Qantas frustrated in search for Asian alliance partner:
After a torrid year, Alan Joyce can finally take a break on the Gold Coast with family from Ireland. But amid trips to amusement parks, the Qantas chief executive will know that in the volatile world of aviation, such downtime is usually the calm before another storm.
Following the competition regulator’s nod of approval to Qantas’s alliance with Emirates, the 46-year-old Irishman will have to oversee a complex shift of his airline’s hub in Singapore to Dubai, and an alignment of systems and products with its new Middle Eastern bedfellow.
With the Emirates deal almost in the bag, attention is set to turn quickly to Qantas’s plans for Asia.
The region has not been a happy hunting ground for the Flying Kangaroo in recent years. Remember Qantas’s ambitious plans for RedQ, the start-up premium airline to be based in Singapore and later Kuala Lumpur? Those plans have been shelved indefinitely.
But the pressing issue remains finding a suitable dance partner in Asia, which is vital to Qantas grabbing a bigger slice of the world’s fastest-growing travel market. Emirates is under-represented in Asia compared with regional powerhouses Singapore Airlines and Cathay Pacific.
As Qantas prepares to shift its hub for European flights from Singapore to Dubai, Singapore Airlines is already rushing to boost flights on routes to Australia. By July, Virgin Australia’s alliance partner will be operating 121 flights a week to Australia – up from 104 a year ago – including four daily flights to both Sydney and Melbourne.
For Qantas, the dilemma is a lack of suitable Asian bedfellows.
Virgin has stitched up a code-share alliance and equity ties with Singapore Airlines.
While Cathay Pacific is considered an ideal bride in north Asia, Qantas executives concede privately that the airlines’ long history of rivalry is unlikely to allow the pair’s loose ties to become more extensive. Qantas’s plans to launch Jetstar Hong Kong in Cathay’s backyard makes a full embrace even less likely.
It leaves China Eastern as one of the few candidates for a deeper alliance. Qantas has a code-share agreement with China’s third-largest airline, and the pair are joint partners in Jetstar Hong Kong, which is awaiting regulatory approval to begin flights in the middle of next year.
Joyce has emphasised that their Hong Kong venture will help deepen the relationship with China Eastern.
At a Australia-China business function in Canberra in this month, China Eastern’s Australian manager, Kathy Zhang, was bullish about the airline’s growth plans for flights to Australia next year.
According to people who attended the closed gathering, she indicated that China Eastern planned to boost flights to Sydney, Melbourne and Brisbane. China Eastern is playing catch-up with rival China Southern, which has been aggressively targeting Australia over the past year.
Although easily able to fill seats with Chinese tourists, China Eastern lacks Australian bums on seats on flights out of this country. Likewise, Qantas faces the same challenge on its one flight a day to China between Sydney and Shanghai: while it can attract Australian business people, it is a bigger challenge convincing Chinese tourists to book seats.
In what has been coined the ”Asian Century”, Qantas is not alone in wanting to push northwards.
With economies in European and the US in a pickle, airlines around the world are rushing to try to tap untold riches in Asia, and particularly China. One of those is Air Canada, which will boost flights significantly to China next year. But Air Canada’s chief executive, Calin Rovinescu, concedes that tapping a country of more than 1.3 billion people cannot be done simply by flying his airline’s planes to Shanghai and Beijing, or to secondary cities in China.

Data provided =
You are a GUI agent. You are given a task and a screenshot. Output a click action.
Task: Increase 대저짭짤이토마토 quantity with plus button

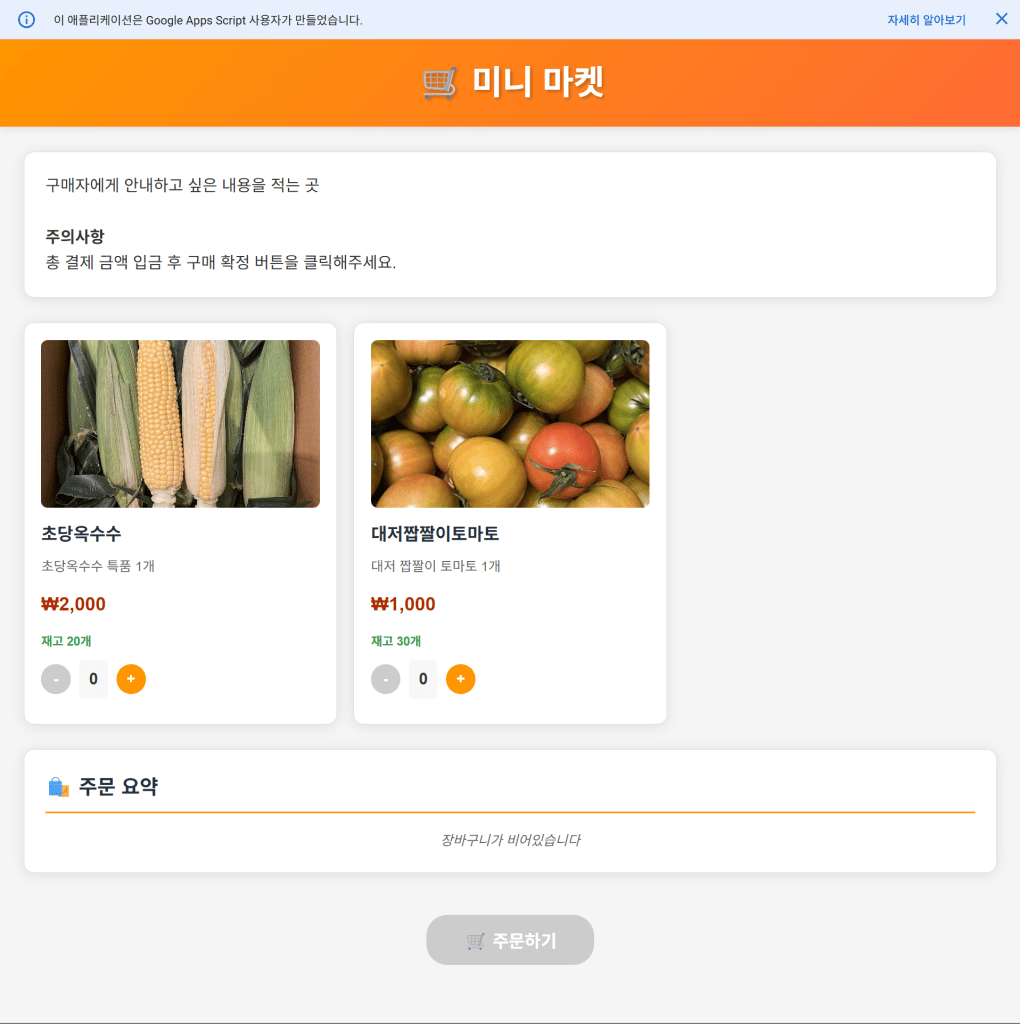click(x=461, y=679)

Task details =
Decide whether each statement below agrees with the article on Qantas's search for an Asian alliance partner, and answer yes or no for each, quoting the words from the article that settle it.
1. Qantas's plans for the premium airline RedQ have been shelved indefinitely.
2. Qantas operates two flights a day between Sydney and Shanghai.
3. China Eastern is China's second-largest airline.

The output =
1. Yes: "Those plans have been shelved indefinitely."
2. No: "its one flight a day to China between Sydney and Shanghai"
3. No: "Qantas has a code-share agreement with China’s third-largest airline"